Welcome to WebmasterWorld Guest from 18.205.109.82

Forum Moderators: Robert Charlton & goodroi

Message Too Old, No Replies

Thin Content Manual Action (Partial Site Match): How to Handle?

     
4:56 pm on Jul 18, 2016 (gmt 0)

New User

joined:July 15, 2016
posts:8
votes: 0


A portion of our website was hit with a "Thin Content" Manual Action which we would like to resolve. Unfortunately, the pages that are cited to be in violation still generate a significant amount of traffic from other search engines, so we do not want to remove / 404 these pages completely. Furthermore, I am slightly afraid to file a Reconsideration Request because there are a few other income-generating sections of the site that could be interpreted as "thin" from Google's perspective (although user engagement stats say differently, but that's unimportant).

For those who have experience with these penalties - do you think it would be enough to place a "<meta name="googlebot" content="noindex">" tag on the affected pages to avoid completely removing these pages, and submit a reconsideration request citing this change? Or, do you think that anything less than complete removal from the site wouldn't suffice? The volume of pages is too large to "beef up" the content in any meaningful form.

Also, because it's a Partial Site Match penalty, we will only be citing certain directories for reconsideration. Is there a risk that other parts of the site will then be reviewed, or do the reviewers simply stick to the matter (URLs) in question when processing these requests?

Maybe doing nothing about the action is the right move if there is a risk of exposing other sections of the site?

Thanks in advance for your opinions and help.
5:51 pm on July 19, 2016 (gmt 0)

Senior Member from GB 

WebmasterWorld Senior Member 10+ Year Member Top Contributors Of The Month

joined:Apr 30, 2008
posts:2630
votes: 191


Welcome to Webmasterworld!

Manual penalties do expire. How long is the expiration date depends on how severe the perceived infraction. If you do have a time to wait, you could noindex these pages for googlebot only and firstly just wait for the penalty to expire and see if it will come back (although Google says you should not wait for expiration and that webmaster should submit reconsideration request, but if you are concerned with other parts of site coming under scrutiny, then maybe this is the first option you should try).
6:38 pm on July 19, 2016 (gmt 0)

New User

joined:July 15, 2016
posts:8
votes: 0


Hi aakk9999,

Thank you for your reply and kind welcome.

Interesting... I didn't realize these actions could expire. The traffic decline appearing around March ~14th, with the manual action message first appearing March 21st. They added another section of the site with another message on April 8th... nothing since then.

It's a multi-lingual site, and only the Japanese version was affected, so I am wondering if the various Google global divisions have different definitions of what "thin content" constitutes. I think we will indeed try to noindex the pages not not only a page level, but via robots.txt disallow directive and see if the issue does resolve itself.

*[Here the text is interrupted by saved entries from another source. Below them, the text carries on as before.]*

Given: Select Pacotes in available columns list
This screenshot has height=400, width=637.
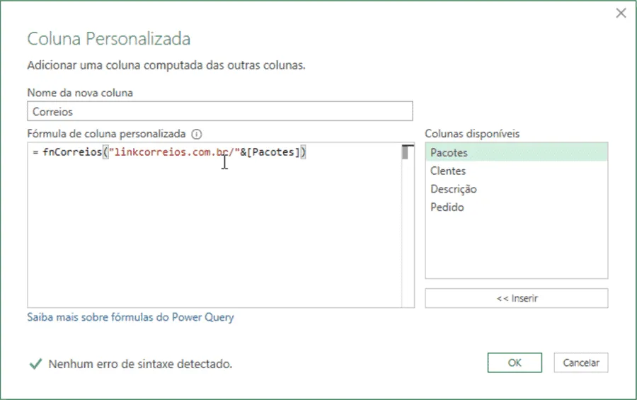Looking at the screenshot, I should coord(517,152).
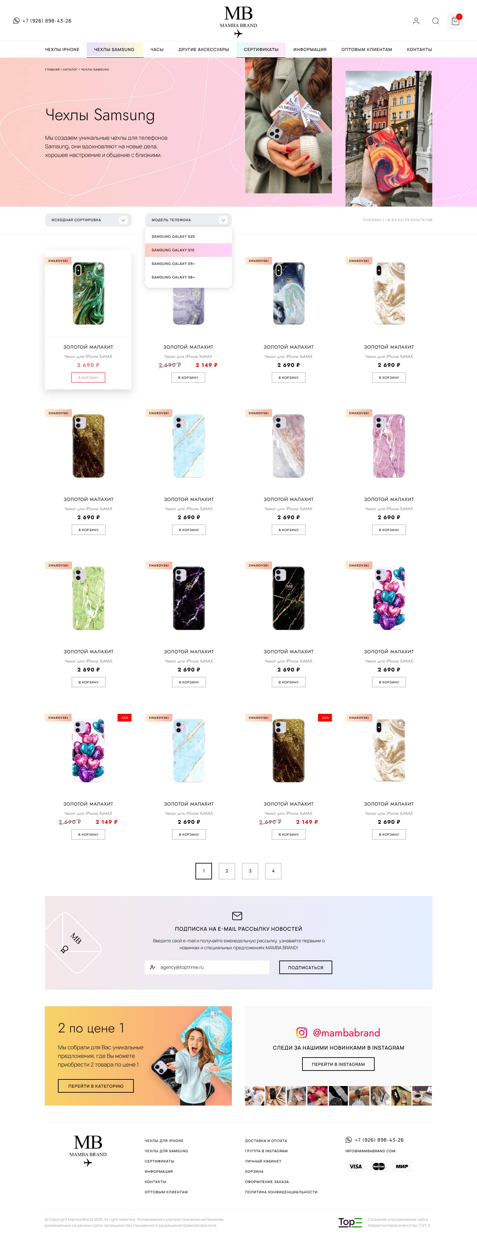477x1238 pixels.
Task: Open the Часы menu item
Action: 157,50
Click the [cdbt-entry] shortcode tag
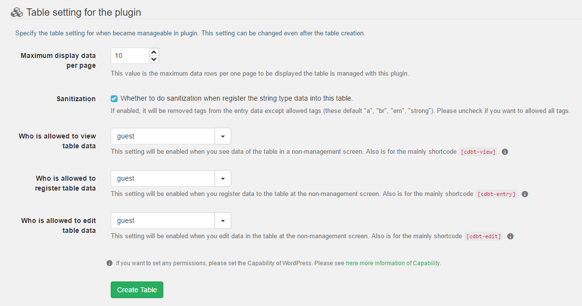The image size is (582, 306). pos(496,194)
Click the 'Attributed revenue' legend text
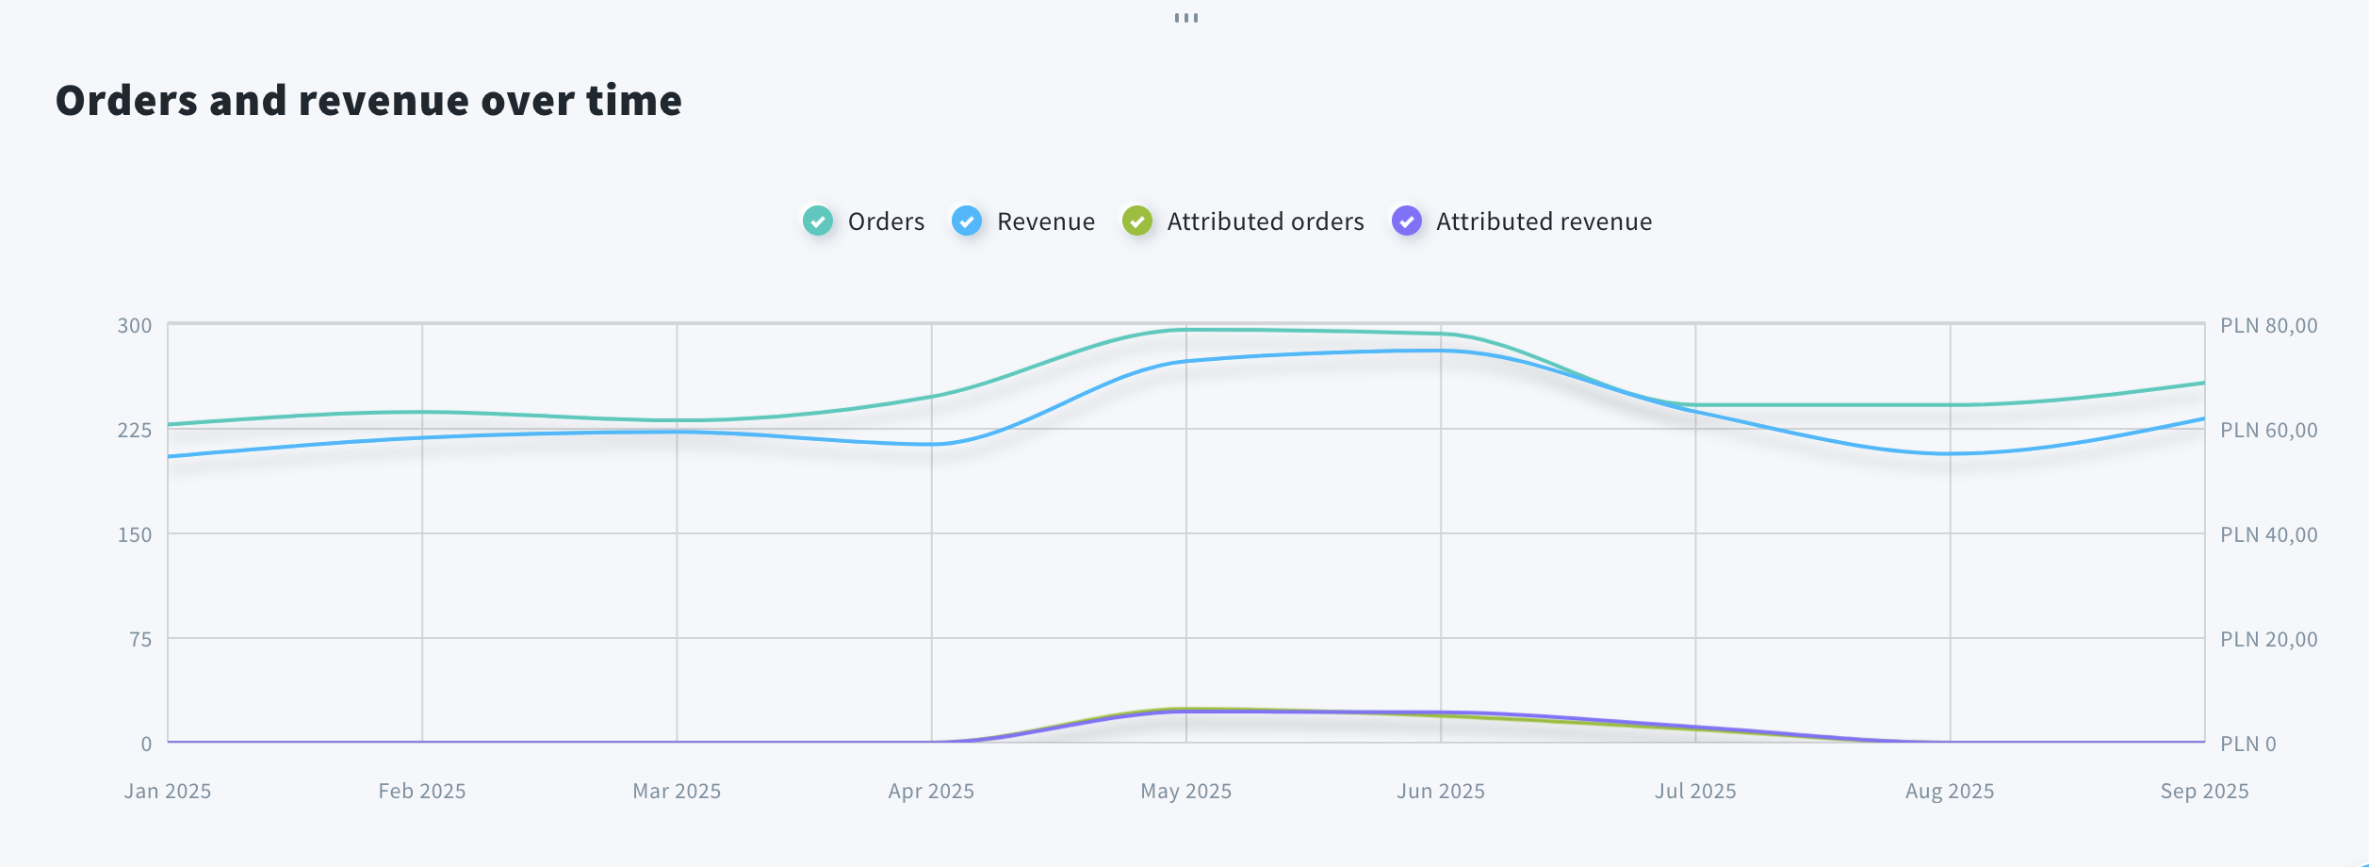Viewport: 2369px width, 867px height. pyautogui.click(x=1544, y=221)
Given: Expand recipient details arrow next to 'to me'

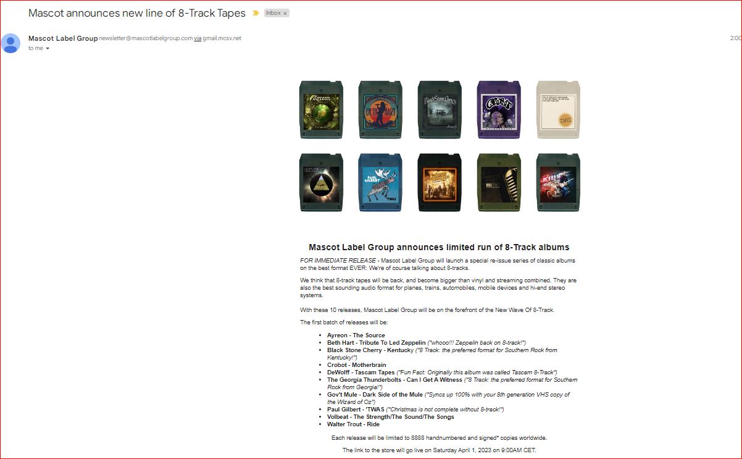Looking at the screenshot, I should [48, 48].
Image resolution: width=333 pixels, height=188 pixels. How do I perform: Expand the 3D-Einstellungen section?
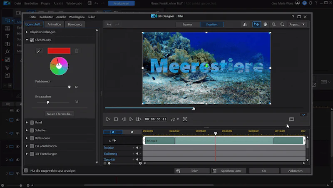point(27,154)
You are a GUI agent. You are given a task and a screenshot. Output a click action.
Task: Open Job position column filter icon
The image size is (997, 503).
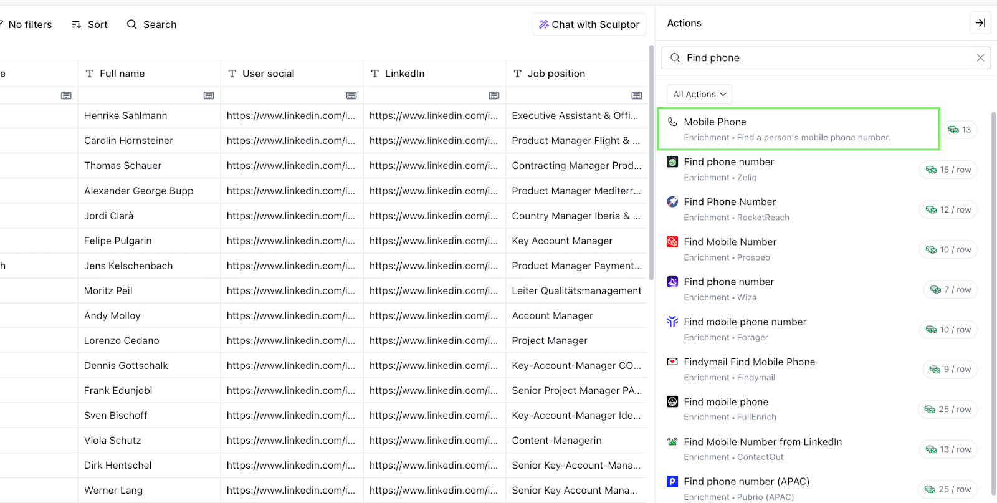(636, 95)
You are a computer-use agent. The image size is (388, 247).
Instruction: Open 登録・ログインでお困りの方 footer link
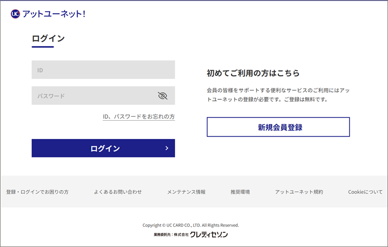click(37, 192)
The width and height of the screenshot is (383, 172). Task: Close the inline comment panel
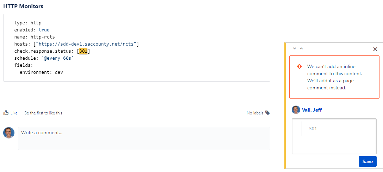point(376,49)
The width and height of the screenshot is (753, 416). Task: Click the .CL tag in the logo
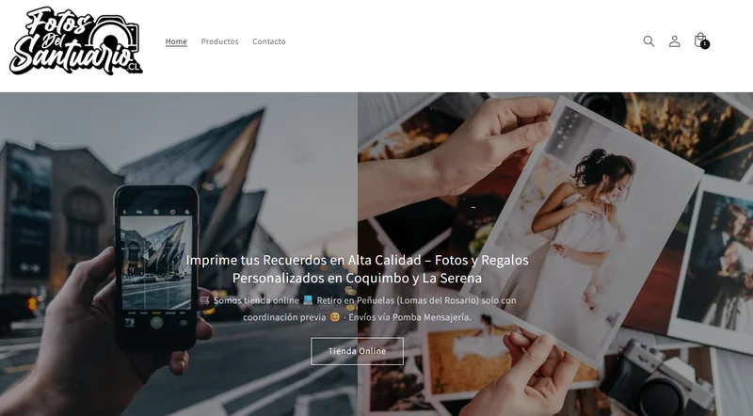pos(135,68)
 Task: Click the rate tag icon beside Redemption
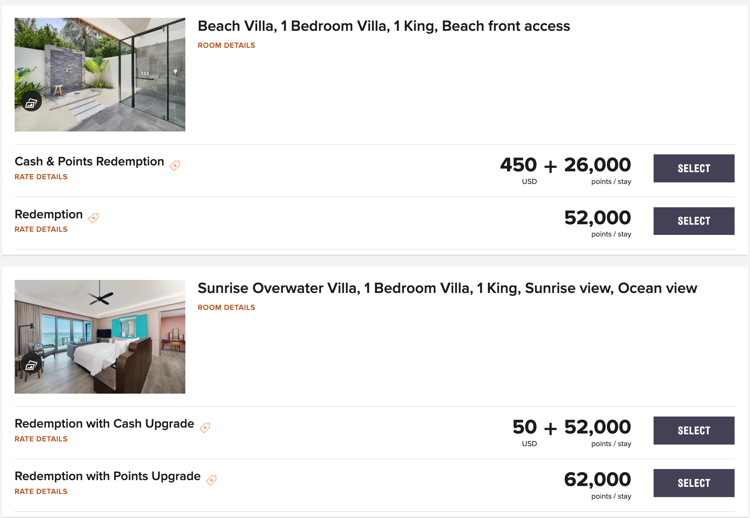[93, 218]
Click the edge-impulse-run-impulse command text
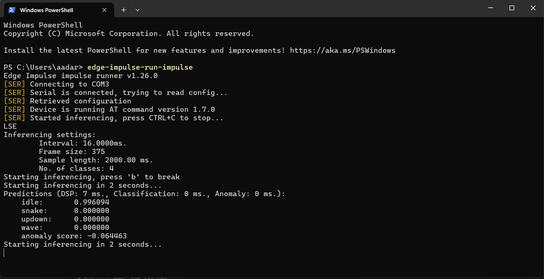544x279 pixels. [x=140, y=67]
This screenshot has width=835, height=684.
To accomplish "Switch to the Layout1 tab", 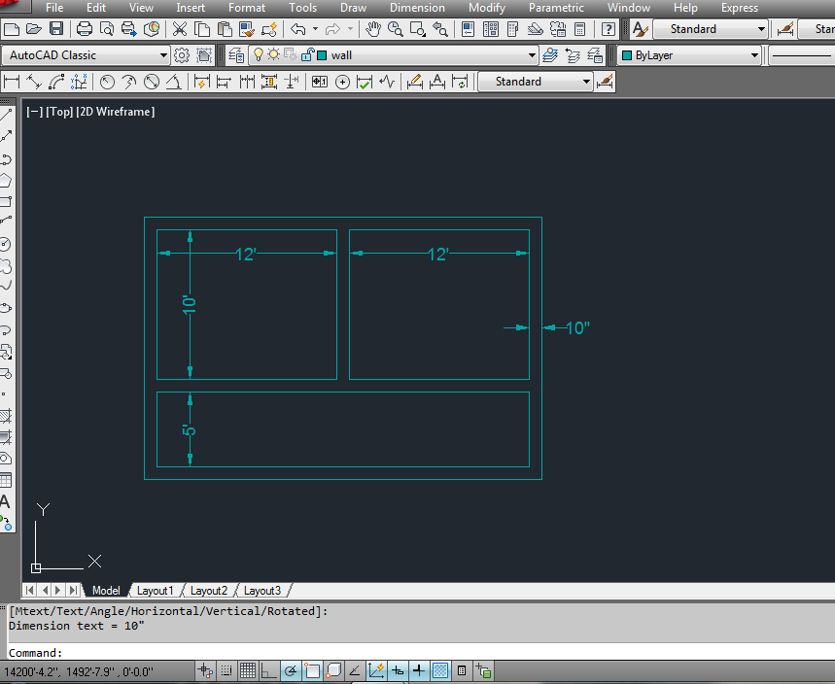I will click(x=156, y=590).
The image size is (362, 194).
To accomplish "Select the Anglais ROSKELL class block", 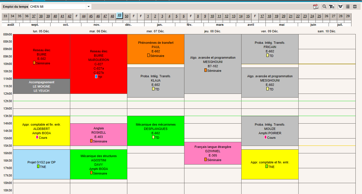I will point(98,134).
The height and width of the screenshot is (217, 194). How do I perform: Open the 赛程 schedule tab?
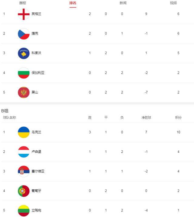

I really appreciate your response and advice on this issue.
6:51 pm on July 19, 2016 (gmt 0)

Senior Member from GB 

WebmasterWorld Senior Member 10+ Year Member Top Contributors Of The Month

joined:Apr 29, 2005
posts:2112
votes: 122


Why not add more relevant content to the affected pages?
7:52 pm on July 19, 2016 (gmt 0)

Moderator This Forum from US 

WebmasterWorld Administrator robert_charlton is a WebmasterWorld Top Contributor of All Time 10+ Year Member Top Contributors Of The Month

joined:Nov 11, 2000
posts:12365
votes: 403


It's a multi-lingual site, and only the Japanese version was affected...
How were these pages translated?

A machine translation, eg, would be very likely to trip the filter.
8:30 pm on July 19, 2016 (gmt 0)

New User

joined:July 15, 2016
posts:8
votes: 0


Why not add more relevant content to the affected pages?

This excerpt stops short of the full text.